(REQUIREMENTS): Swap every "How do I perform" in the listing for "How can I carry out", leaving all other text unchanged, and omit the pictures from your answer.

## begin STORED RECORDS

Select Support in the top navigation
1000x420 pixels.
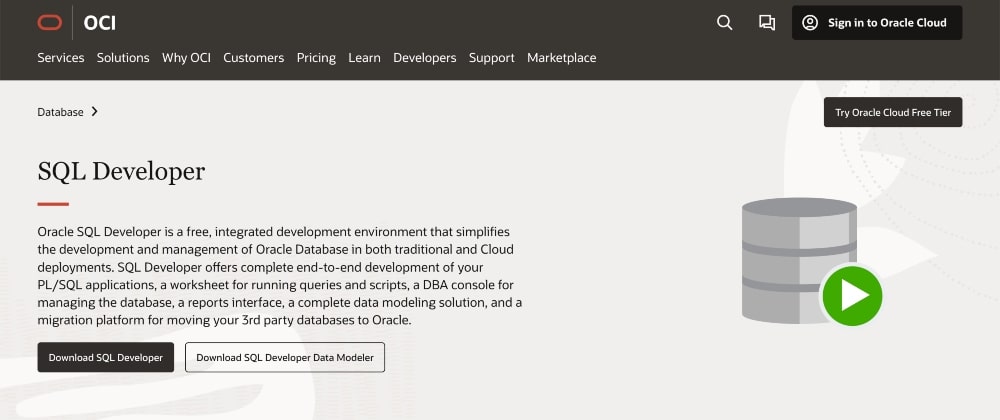[x=492, y=58]
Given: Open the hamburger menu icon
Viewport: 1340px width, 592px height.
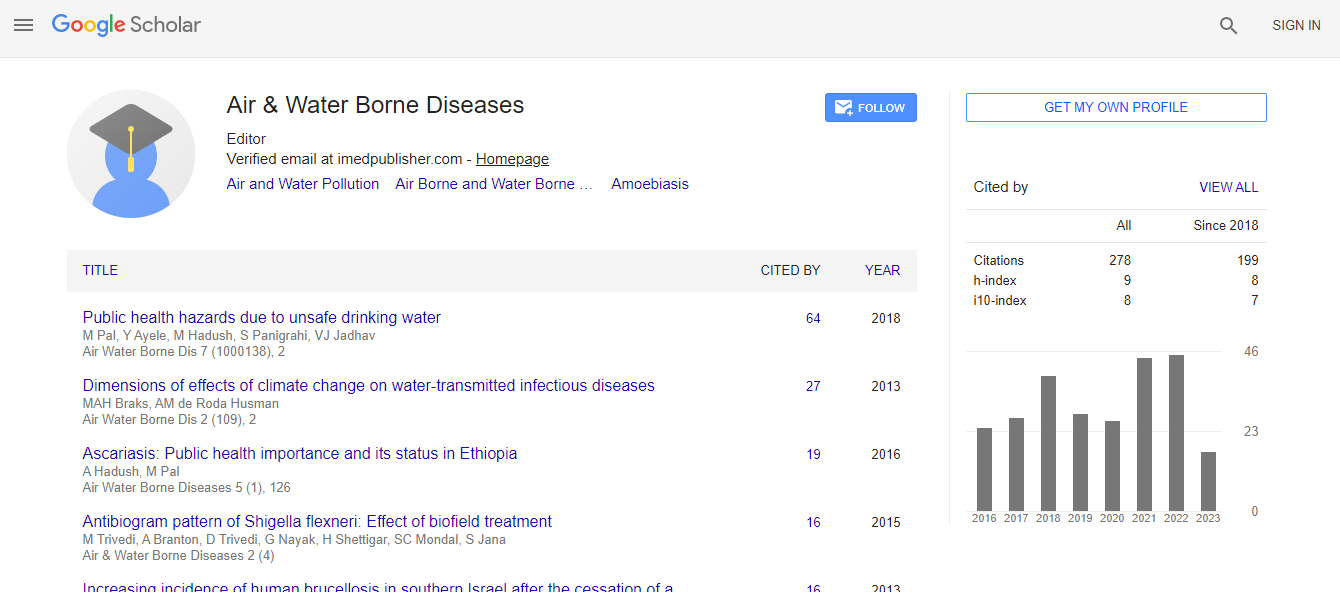Looking at the screenshot, I should tap(23, 25).
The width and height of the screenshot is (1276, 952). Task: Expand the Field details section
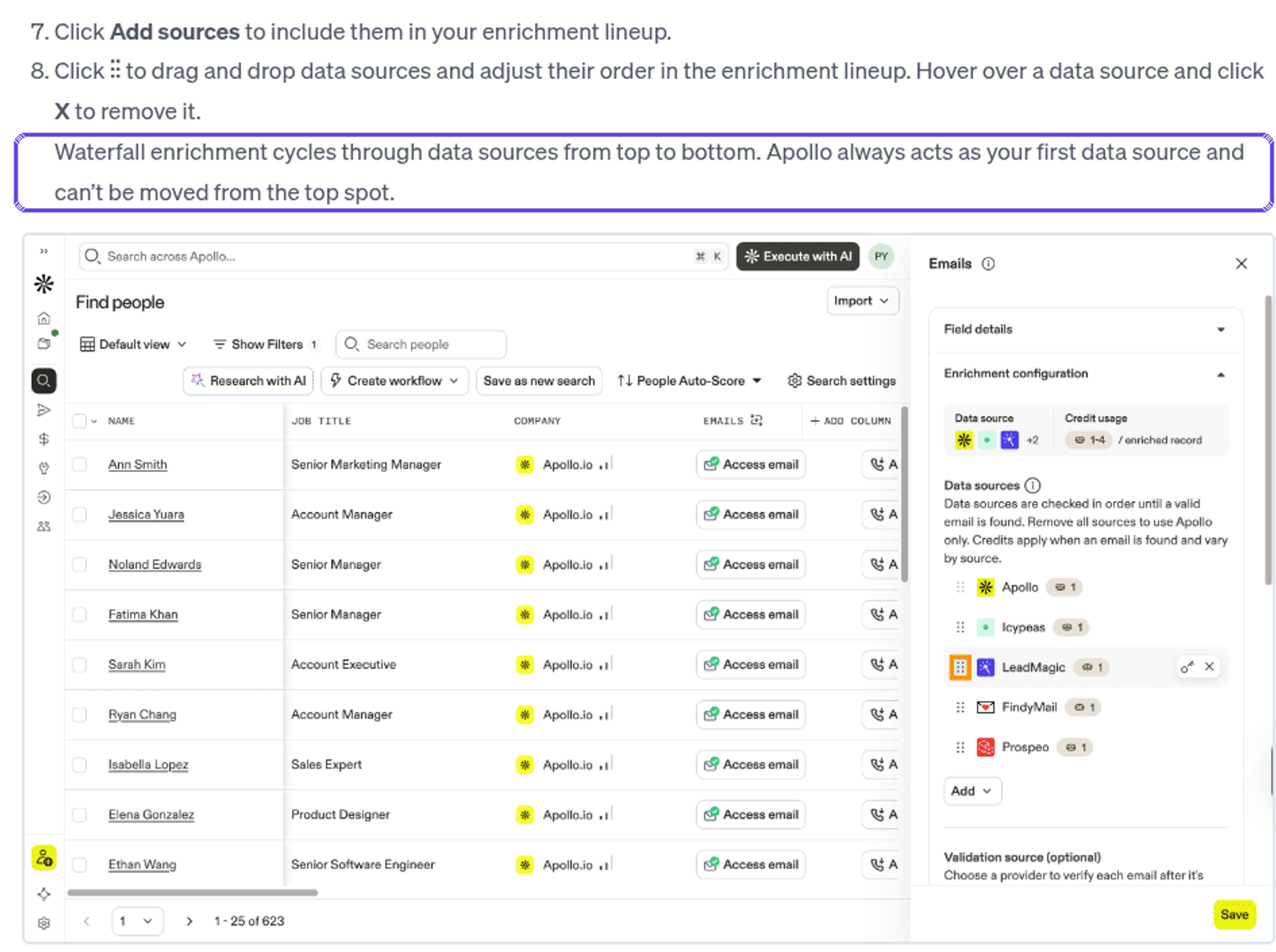point(1085,329)
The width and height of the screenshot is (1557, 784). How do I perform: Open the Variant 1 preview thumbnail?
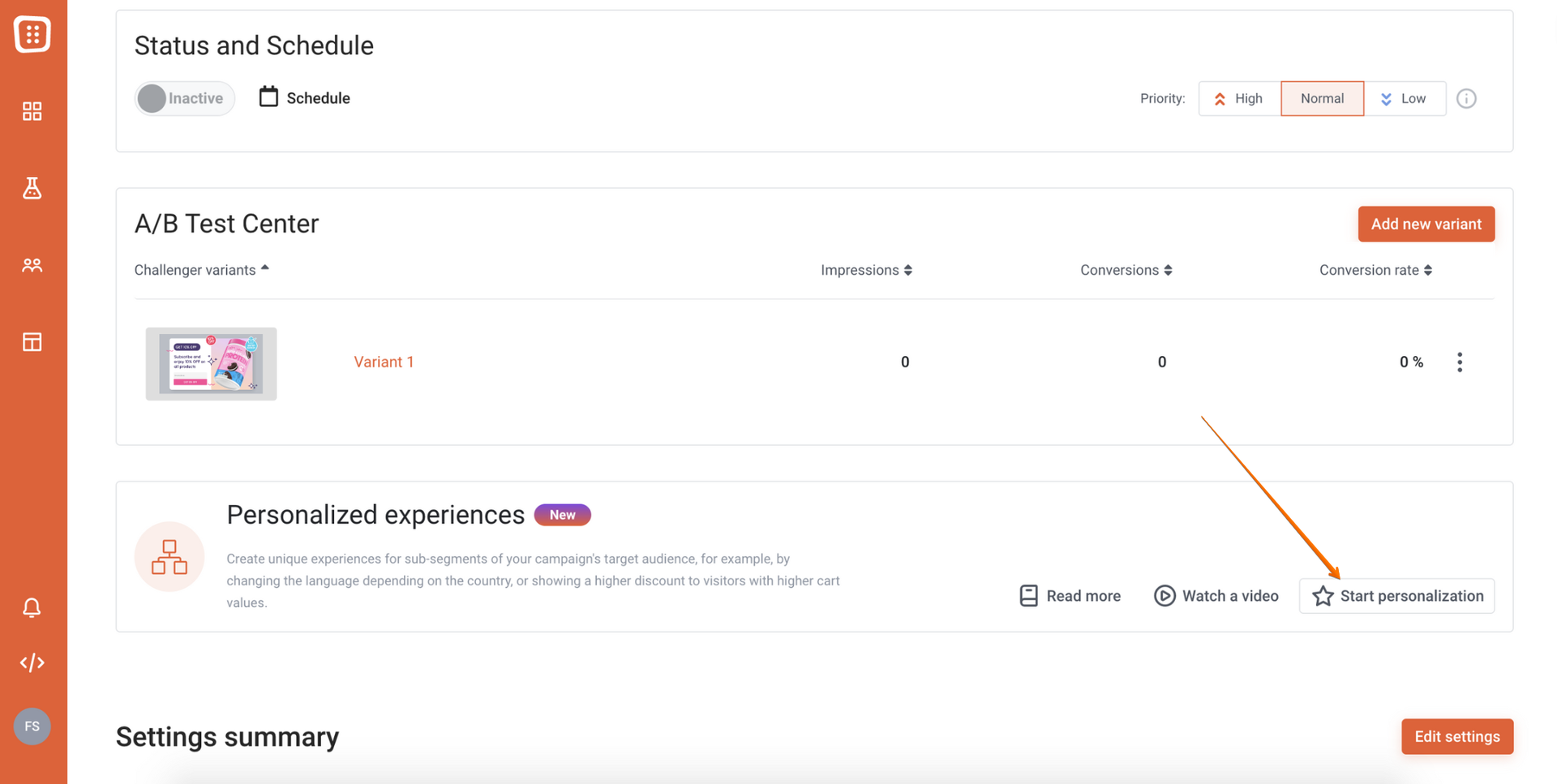211,364
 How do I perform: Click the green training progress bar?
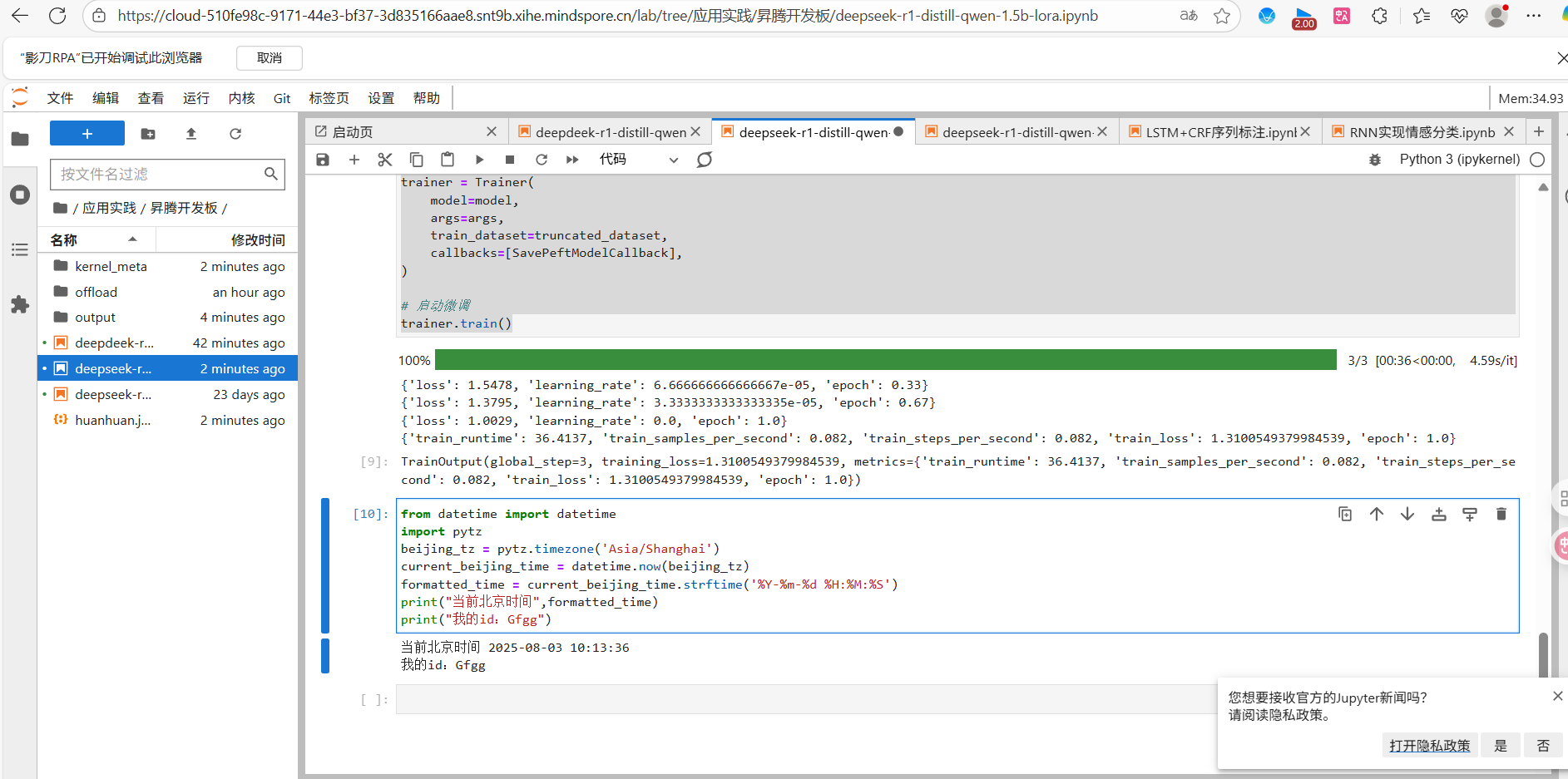(885, 360)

## end STORED RECORDS

(OUTPUT FOR THIS TASK):
Select Support in the top navigation
1000x420 pixels.
[x=492, y=58]
Given: Open the hamburger menu icon
Viewport: 1340px width, 592px height.
Looking at the screenshot, I should tap(23, 25).
The width and height of the screenshot is (1276, 952). Task: Expand the Field details section
point(1085,329)
The width and height of the screenshot is (1557, 784). How can I carry out: Open the Variant 1 preview thumbnail?
211,364
 How can I carry out: Click the green training progress bar?
(885, 360)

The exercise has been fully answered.